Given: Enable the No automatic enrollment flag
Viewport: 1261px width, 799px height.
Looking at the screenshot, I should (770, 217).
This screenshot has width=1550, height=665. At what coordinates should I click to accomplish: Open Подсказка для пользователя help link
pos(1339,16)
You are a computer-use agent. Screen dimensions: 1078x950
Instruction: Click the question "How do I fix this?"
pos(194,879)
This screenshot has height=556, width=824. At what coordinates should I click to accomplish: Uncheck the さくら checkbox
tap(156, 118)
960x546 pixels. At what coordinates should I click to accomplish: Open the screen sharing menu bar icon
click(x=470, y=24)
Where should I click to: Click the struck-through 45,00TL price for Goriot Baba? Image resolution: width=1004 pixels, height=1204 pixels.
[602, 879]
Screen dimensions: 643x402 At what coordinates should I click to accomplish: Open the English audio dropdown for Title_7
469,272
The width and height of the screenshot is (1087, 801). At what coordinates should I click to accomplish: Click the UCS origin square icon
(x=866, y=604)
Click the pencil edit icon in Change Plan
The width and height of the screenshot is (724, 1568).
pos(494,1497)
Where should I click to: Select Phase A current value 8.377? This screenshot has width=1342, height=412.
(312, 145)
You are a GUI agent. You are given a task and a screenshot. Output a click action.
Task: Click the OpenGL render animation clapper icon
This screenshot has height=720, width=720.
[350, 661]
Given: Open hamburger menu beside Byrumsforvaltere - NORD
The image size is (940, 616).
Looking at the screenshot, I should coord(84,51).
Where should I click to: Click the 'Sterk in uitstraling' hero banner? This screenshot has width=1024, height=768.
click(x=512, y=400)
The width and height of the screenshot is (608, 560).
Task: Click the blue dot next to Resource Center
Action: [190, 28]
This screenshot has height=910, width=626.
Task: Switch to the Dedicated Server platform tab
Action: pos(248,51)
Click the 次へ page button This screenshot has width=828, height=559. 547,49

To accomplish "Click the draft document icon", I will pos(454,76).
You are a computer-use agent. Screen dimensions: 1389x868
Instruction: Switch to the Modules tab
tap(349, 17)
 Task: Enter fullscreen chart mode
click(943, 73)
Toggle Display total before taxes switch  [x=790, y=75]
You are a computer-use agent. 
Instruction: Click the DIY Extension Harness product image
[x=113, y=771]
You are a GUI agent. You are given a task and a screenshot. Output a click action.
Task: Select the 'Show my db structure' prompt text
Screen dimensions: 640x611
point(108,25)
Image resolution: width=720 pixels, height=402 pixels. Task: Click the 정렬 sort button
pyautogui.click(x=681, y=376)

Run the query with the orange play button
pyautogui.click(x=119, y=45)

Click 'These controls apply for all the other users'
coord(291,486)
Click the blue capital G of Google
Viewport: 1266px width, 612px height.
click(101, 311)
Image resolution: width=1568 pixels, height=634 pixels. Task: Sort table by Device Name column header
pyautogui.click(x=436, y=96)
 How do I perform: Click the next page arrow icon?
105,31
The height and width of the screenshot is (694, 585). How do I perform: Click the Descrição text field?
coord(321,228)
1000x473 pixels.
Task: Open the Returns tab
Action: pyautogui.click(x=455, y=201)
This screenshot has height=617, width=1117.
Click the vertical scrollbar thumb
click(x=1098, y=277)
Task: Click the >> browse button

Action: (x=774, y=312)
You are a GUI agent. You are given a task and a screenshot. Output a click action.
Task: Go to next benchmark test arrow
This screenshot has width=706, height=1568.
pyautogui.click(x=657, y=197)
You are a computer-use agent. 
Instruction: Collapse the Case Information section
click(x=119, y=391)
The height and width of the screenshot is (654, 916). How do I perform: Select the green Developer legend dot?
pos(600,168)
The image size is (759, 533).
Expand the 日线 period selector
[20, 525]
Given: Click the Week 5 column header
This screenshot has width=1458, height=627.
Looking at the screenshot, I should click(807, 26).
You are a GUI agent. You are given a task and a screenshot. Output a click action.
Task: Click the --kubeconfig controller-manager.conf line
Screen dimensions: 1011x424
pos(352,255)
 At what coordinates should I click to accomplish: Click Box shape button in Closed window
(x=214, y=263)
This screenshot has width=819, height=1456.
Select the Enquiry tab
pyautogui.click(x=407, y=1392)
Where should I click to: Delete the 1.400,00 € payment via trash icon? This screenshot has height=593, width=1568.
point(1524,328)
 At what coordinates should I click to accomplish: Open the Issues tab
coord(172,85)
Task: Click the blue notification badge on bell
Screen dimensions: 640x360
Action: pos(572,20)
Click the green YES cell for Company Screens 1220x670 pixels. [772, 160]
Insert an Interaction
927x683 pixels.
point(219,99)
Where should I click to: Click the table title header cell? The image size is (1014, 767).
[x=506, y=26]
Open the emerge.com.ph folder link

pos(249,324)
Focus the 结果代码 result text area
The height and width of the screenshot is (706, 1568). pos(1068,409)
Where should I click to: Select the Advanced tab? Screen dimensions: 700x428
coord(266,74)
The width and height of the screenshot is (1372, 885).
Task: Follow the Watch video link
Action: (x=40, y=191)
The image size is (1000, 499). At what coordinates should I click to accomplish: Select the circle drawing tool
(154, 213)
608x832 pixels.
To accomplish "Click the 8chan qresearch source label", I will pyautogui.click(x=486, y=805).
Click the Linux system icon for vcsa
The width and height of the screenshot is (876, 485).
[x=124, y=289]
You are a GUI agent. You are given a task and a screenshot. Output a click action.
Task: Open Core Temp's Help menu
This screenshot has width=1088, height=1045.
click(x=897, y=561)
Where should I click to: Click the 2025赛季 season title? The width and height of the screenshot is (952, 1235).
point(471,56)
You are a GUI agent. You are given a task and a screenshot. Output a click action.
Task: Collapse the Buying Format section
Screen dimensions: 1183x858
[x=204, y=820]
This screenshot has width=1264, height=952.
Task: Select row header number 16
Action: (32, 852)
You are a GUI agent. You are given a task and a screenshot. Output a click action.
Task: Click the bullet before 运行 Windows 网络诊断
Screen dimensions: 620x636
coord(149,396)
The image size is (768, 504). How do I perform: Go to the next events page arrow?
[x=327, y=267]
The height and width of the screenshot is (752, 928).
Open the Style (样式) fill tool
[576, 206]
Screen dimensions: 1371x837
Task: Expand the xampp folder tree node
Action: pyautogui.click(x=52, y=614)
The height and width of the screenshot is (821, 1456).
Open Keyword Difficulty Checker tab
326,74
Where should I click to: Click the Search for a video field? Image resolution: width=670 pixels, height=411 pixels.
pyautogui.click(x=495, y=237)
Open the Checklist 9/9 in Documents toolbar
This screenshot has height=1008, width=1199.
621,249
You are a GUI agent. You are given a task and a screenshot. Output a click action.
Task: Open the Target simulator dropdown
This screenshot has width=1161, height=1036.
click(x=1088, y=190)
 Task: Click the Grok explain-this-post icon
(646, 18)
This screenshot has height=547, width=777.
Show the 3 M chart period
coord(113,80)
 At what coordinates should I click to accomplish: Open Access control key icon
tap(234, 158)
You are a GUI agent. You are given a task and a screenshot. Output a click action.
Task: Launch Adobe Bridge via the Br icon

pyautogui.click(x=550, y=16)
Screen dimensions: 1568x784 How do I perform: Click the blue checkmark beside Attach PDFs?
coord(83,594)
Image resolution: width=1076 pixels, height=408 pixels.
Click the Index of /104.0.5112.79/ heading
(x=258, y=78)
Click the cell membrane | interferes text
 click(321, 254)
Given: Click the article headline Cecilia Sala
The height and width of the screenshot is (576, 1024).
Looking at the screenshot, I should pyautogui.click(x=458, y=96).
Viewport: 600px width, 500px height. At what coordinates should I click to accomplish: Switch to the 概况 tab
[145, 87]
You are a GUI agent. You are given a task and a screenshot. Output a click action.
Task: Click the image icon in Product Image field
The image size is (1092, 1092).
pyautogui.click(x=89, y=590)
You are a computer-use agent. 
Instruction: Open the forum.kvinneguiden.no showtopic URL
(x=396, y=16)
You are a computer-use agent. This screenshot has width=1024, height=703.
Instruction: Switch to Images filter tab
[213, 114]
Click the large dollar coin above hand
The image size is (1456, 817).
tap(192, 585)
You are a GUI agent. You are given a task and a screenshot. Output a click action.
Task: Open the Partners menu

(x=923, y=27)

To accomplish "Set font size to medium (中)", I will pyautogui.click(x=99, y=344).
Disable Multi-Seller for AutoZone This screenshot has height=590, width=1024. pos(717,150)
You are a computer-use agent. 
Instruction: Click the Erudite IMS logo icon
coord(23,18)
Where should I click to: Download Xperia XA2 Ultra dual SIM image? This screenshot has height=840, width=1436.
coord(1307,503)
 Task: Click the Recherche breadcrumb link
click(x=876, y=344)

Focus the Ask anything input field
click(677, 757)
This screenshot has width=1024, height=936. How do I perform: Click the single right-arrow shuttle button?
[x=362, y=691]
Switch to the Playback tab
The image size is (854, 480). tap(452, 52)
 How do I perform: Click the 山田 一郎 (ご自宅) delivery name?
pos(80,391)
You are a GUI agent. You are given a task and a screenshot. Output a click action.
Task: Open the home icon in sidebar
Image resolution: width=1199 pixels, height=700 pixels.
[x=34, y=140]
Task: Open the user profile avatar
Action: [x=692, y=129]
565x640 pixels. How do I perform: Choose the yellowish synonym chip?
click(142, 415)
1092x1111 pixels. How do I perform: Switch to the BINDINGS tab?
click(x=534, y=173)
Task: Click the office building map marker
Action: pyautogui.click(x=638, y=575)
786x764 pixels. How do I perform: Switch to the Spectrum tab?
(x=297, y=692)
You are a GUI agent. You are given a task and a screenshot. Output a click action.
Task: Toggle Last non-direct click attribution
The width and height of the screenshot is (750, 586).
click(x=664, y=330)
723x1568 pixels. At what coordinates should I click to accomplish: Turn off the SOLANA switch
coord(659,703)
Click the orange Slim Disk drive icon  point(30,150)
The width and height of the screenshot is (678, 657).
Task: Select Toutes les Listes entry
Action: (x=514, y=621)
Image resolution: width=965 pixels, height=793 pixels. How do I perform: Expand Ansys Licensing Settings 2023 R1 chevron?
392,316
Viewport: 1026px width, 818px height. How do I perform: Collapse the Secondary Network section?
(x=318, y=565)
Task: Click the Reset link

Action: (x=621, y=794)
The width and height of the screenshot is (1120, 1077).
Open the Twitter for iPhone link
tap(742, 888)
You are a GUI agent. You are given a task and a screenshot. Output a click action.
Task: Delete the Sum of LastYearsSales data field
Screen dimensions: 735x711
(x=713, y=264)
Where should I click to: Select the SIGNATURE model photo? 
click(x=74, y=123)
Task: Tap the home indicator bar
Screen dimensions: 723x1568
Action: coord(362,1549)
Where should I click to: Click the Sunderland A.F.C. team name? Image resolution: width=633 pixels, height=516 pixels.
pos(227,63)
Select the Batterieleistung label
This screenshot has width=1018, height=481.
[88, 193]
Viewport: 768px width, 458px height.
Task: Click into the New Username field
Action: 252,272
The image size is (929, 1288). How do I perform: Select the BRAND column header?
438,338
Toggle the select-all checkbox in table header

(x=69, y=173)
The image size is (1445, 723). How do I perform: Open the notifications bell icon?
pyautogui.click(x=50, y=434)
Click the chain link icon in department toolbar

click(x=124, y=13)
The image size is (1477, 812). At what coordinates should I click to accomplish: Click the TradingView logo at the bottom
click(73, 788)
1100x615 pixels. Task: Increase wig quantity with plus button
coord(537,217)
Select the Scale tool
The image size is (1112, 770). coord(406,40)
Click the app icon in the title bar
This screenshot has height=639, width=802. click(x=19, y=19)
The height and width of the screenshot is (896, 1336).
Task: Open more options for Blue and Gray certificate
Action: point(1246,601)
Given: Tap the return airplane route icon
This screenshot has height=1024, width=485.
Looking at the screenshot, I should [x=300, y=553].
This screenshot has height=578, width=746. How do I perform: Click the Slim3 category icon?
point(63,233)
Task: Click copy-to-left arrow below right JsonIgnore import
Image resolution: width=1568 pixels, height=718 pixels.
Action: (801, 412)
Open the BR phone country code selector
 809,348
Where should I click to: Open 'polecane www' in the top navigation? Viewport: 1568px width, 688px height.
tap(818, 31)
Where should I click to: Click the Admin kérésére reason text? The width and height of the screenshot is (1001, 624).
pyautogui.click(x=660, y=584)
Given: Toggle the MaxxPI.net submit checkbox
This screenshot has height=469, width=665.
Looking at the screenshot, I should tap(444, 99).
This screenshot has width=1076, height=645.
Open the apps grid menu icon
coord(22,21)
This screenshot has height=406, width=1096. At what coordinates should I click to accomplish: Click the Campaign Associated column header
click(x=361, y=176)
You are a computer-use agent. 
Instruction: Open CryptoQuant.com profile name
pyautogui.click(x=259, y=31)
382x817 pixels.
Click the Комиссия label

Work item
Repeat the entries above verbatim, but only from the line that has "This screenshot has height=469, width=665." down to the line that has "382x817 pixels.", inclusive.

Worked solution
This screenshot has height=469, width=665.
Looking at the screenshot, I should tap(444, 99).
This screenshot has width=1076, height=645.
Open the apps grid menu icon
coord(22,21)
This screenshot has height=406, width=1096. At what coordinates should I click to accomplish: Click the Campaign Associated column header
click(x=361, y=176)
You are a computer-use agent. 
Instruction: Open CryptoQuant.com profile name
pyautogui.click(x=259, y=31)
382x817 pixels.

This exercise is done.